Un robot travailleur du sexe qui parcourt l’univers pour satisfaire les femmes. C’est le pitch de
B.O comme un Dieu, la nouvelle bande dessinée signée Ugo Bienvenu. Intelligence artificielle, robot sexuel, voyage intergalactique… Cet album futuriste -et pornographique-, paru début septembre dans la collection BD Cul des éditions Les Requins marteaux, nous emmène dans l’imaginaire du dessinateur, lauréat du Grand Prix de l’ACBD 2019 avec Préférence Système.

Grand témoin du Turfu Festival, qui commence le 5 octobre, il nous invite à réfléchir sur le présent de l’humanité en se plaçant dans le monde de demain.

Comment, de « Préférence système », en êtes-vous arrivé à créer une bande dessinée futuriste pornographique telle que « B.O comme un Dieu » ?

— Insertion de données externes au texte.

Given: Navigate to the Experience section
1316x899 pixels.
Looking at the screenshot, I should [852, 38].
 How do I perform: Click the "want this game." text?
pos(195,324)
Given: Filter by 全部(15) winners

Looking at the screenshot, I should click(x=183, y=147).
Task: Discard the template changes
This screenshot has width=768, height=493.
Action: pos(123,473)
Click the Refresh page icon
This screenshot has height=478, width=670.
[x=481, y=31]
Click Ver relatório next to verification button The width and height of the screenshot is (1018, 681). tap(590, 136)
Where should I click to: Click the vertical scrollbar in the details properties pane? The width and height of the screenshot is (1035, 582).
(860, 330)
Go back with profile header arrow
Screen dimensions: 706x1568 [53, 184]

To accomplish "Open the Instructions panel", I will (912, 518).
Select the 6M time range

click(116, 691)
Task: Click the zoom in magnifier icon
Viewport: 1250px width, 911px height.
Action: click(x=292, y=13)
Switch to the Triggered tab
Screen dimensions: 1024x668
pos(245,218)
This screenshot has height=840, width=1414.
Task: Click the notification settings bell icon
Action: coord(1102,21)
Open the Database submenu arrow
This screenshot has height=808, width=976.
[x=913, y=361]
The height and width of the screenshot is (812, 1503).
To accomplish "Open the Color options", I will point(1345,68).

La maison d’édition m’a proposé de faire une bande dessinée érotique. C’est un genre que je n’avais jamais testé et qui m’intéressait. Je me suis demandé comment faire du cul qui n’est pas seulement du cul. Ce qui m’intéresse, c’est la question philosophique, la question que se posent les hommes sur l’existence. J’ai eu l’idée de faire un mélange d’existentialisme et de sexe parce que je me suis rendu compte que je n’avais pas une imagination libidinale démentielle. J’ai décidé de prendre le point de vue d’un robot pour analyser les déviances, de façon un peu chirurgicale. Ce n’est jamais observé comme ça, c’est toujours pris comme une effusion.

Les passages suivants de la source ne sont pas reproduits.